**Trecho da página**.
====

Personagem desviante
Todos os filmes de Tim Burton comportam, à sua maneira, um elogio do imaginário. Mesmo quando assume sua forma negativa -em "Marte Ataca!", crítica feroz à banalização promovida pelos filmes de ficção científica-, esse é seu território. Em "A Lenda", Burton promove o encontro entre razão e imaginação com uma desenvoltura só encontrável, até hoje, nos filmes de Jean Cocteau (Burton cita os filmes de terror da Hammer como uma forte influência; embora seja verdade, no que diz respeito à ambientação, me parece uma influência menos profunda). No início, coloca seu espectador diante de um mundo dominado pela magia e, imediatamente, apresenta seu personagem desviante, na figura do detetive que sustenta só ser possível distinguir culpados e inocentes com métodos científicos de investigação e detecção da verdade. Um pouco por castigo, por professar publicamente esse tipo de idéia, ele é enviado a Sleepy Hollow para investigar a série de crimes misteriosos, em que as pessoas aparecem com a cabeça decepada. Crane imediatamente duvida da explicação mágica difundida no local: um cavaleiro cruel, que tinha tido a cabeça decepada anos atrás, voltara do reino dos mortos para se vingar. Ao mesmo tempo em que é lançada a explicação, Burton planta uma expectativa em torno da culpabilidade dos notáveis do lugar.

====

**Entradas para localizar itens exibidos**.
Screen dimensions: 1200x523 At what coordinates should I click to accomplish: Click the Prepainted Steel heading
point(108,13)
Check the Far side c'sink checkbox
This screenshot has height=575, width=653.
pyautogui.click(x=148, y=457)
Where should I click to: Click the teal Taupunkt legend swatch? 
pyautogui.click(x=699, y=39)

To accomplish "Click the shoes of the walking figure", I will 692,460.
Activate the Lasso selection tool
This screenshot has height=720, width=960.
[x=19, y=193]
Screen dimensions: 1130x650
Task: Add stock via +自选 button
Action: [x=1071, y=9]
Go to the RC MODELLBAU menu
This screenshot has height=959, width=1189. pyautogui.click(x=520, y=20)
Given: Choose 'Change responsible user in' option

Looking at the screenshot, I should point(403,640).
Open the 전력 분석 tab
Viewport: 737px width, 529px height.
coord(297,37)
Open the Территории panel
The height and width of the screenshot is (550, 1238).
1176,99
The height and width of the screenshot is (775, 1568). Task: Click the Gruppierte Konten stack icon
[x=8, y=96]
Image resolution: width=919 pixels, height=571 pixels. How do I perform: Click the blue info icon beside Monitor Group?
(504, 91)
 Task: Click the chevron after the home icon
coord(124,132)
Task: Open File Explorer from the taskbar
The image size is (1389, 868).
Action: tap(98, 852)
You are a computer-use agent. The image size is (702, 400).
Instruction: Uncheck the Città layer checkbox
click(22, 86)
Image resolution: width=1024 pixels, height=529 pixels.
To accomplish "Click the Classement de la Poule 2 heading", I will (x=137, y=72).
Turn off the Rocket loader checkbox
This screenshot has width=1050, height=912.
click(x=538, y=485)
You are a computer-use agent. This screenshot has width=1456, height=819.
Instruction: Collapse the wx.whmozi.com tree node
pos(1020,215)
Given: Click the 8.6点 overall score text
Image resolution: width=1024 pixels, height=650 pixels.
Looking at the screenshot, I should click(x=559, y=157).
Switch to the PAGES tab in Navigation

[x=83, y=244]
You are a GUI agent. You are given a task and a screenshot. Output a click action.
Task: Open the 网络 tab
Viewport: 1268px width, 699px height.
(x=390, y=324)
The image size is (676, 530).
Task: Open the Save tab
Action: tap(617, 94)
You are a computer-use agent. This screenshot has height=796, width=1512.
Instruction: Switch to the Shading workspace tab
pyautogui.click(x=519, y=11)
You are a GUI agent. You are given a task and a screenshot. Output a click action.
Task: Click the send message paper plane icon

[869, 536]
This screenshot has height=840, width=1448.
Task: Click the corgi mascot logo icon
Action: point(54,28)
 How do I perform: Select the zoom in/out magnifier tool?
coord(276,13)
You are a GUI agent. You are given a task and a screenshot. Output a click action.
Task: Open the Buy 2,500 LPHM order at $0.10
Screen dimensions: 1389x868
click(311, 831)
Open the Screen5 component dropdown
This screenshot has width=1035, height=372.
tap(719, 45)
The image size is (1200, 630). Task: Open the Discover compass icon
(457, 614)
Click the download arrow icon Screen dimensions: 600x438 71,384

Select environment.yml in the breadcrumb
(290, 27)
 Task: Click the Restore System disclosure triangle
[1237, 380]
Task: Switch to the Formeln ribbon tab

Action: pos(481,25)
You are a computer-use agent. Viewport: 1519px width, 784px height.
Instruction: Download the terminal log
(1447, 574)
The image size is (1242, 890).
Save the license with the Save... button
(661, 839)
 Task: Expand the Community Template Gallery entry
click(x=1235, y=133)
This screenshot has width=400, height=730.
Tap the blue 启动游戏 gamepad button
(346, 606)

====

**Requisitos do exercício**. As afirmações a seguir concordam com o trecho sobre os filmes de Tim Burton? (a) Em "A Lenda", o detetive é enviado a Sleepy Hollow como recompensa por suas ideias. (b) Burton cita os filmes de terror da Hammer como uma forte influência. (c) "Marte Ataca!" critica a banalização promovida pelos filmes de ficção científica. Responda sim ou não a cada uma e cite as palavras do trecho que decidem a resposta.

**Resposta abaixo**.
(a) Não: "Um pouco por castigo, por professar publicamente esse tipo de idéia, ele é enviado a Sleepy Hollow"
(b) Sim: "Burton cita os filmes de terror da Hammer como uma forte influência"
(c) Sim: "crítica feroz à banalização promovida pelos filmes de ficção científica"